The problem:
Answer these questions using the text on Lady Harriett Mordaunt.
1. In what year did Sir Charles Mordaunt inherit his father's baronetcy?
2. Whom did Sir Charles commission to rebuild Walton Hall?
3. What was the name of the daughter born in 1869?

[[ Exercise text open ]]

Lady Harriett Mordaunt

Lady Harriett Mordaunt


Born Harriett Sarah Moncreiffe in 1836, her parents were the Scottish baronet Sir Thomas Moncreiffe and Lady Louisa Hay-Drummond. On 6 December 1861 she married Sir Charles Mordaunt, who had inherited his father’s baronetcy in 1845, aged only nine. To mark his coming of age he had commissioned, for the enormous sum of £30,000, Sir George Gilbert Scott to rebuild Walton Hall, the family home, in exuberant Gothic style. From 1859 to 1868 he was the Conservative MP for South Warwickshire.

Sir Charles was a stolid country squire with no interests beyond hunting and shooting, and Harriet was a young beauty who had already caught the eye of the Prince of Wales. While Sir Charles killed foxes, deer, grouse, and salmon, or sat in Parliament, Harriet entertained numerous lovers, including the Prince and several of his aristocratic friends. In 1869 she gave birth to a blind daughter, Violet. Convinced that the baby’s affliction was the result of a venereal disease, Harriet confessed everything to her enraged husband.

[[ Exercise text closed ]]
[[ Data provided open ]]

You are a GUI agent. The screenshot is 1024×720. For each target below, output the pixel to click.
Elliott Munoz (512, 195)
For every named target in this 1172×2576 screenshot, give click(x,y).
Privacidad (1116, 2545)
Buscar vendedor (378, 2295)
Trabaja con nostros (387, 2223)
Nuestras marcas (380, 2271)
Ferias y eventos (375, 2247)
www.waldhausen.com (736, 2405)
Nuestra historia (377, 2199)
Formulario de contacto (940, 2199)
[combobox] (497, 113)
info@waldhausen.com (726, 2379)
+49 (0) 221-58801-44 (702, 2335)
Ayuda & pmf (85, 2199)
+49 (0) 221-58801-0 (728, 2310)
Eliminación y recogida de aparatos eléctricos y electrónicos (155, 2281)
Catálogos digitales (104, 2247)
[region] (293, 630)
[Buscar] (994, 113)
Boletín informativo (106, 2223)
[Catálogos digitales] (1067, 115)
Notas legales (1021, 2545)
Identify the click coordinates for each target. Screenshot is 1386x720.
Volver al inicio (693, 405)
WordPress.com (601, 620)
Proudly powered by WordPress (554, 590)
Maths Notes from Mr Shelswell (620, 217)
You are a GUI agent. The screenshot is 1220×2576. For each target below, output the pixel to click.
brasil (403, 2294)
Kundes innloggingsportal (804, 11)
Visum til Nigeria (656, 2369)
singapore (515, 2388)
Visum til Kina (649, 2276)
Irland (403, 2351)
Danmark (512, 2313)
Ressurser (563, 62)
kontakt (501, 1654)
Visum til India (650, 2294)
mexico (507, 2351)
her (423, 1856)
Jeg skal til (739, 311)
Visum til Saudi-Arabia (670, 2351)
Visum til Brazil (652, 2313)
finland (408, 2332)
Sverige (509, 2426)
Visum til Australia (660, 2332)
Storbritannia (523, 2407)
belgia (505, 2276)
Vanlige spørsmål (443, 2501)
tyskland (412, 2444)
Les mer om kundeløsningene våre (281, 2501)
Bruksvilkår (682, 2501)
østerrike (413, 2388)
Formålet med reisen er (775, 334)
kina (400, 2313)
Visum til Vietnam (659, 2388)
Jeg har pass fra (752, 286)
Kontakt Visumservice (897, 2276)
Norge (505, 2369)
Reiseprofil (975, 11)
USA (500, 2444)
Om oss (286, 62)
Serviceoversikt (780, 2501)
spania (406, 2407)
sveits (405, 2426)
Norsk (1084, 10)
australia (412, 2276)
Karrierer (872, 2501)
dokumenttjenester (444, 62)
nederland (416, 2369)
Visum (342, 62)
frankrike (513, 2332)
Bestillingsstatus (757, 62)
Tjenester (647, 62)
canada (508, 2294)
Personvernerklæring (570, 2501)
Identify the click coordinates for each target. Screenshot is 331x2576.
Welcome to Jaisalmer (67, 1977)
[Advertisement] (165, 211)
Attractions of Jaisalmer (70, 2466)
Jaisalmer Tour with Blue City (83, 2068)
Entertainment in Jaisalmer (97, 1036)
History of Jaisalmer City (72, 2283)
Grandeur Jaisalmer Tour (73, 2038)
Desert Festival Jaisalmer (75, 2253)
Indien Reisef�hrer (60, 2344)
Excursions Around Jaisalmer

[[ Data provided closed ]]

Solved problem:
1. 1845
2. Sir George Gilbert Scott
3. Violet